• **What is expected**
From the entries below, copy every line that has the word "https".

****************

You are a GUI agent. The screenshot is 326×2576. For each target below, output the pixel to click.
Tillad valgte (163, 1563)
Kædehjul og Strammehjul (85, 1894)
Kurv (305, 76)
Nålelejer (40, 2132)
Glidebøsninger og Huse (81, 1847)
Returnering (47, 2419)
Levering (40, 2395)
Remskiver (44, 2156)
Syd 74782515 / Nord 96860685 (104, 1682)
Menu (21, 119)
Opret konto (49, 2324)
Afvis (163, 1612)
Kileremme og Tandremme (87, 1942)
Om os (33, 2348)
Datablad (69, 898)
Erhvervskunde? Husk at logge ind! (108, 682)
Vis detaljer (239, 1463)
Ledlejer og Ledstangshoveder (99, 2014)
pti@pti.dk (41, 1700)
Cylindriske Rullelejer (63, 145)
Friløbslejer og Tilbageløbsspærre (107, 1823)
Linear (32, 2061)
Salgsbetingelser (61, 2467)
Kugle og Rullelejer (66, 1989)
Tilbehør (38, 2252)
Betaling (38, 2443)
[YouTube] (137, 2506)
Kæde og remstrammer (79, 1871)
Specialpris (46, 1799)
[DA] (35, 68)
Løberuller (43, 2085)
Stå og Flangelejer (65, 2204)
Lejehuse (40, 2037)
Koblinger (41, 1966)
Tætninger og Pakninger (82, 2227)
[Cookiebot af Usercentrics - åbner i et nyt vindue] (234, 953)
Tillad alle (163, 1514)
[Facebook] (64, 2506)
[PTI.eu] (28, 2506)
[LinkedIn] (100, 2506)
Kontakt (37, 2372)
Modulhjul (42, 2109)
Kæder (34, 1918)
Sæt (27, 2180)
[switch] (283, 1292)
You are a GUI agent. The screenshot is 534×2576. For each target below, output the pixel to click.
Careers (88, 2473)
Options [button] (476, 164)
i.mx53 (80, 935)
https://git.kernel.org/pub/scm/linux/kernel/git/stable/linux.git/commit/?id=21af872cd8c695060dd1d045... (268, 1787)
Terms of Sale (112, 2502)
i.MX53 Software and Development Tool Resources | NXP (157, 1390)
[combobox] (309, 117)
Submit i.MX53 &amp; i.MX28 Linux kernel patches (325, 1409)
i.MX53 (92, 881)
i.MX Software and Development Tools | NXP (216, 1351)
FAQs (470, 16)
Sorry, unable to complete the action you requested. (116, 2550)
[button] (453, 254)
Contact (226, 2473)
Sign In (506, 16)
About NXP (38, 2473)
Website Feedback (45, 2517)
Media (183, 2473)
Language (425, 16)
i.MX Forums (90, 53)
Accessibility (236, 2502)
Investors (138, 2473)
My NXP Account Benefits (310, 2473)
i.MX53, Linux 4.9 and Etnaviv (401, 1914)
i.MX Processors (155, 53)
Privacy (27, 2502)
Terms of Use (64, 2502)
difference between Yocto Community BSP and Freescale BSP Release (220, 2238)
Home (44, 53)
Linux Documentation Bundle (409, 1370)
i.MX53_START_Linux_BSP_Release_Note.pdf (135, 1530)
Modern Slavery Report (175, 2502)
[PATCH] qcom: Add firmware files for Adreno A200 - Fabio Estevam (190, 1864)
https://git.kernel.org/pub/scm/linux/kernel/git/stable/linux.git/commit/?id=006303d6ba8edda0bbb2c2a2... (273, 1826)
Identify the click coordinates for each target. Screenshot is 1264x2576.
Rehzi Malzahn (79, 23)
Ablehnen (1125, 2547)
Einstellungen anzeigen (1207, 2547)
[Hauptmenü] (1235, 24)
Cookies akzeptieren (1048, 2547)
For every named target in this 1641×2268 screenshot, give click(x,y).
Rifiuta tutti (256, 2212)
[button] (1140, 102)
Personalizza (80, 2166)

****************

• **Worked solution**
https://git.kernel.org/pub/scm/linux/kernel/git/stable/linux.git/commit/?id=21af872cd8c695060dd1d045... (268, 1787)
https://git.kernel.org/pub/scm/linux/kernel/git/stable/linux.git/commit/?id=006303d6ba8edda0bbb2c2a2... (273, 1826)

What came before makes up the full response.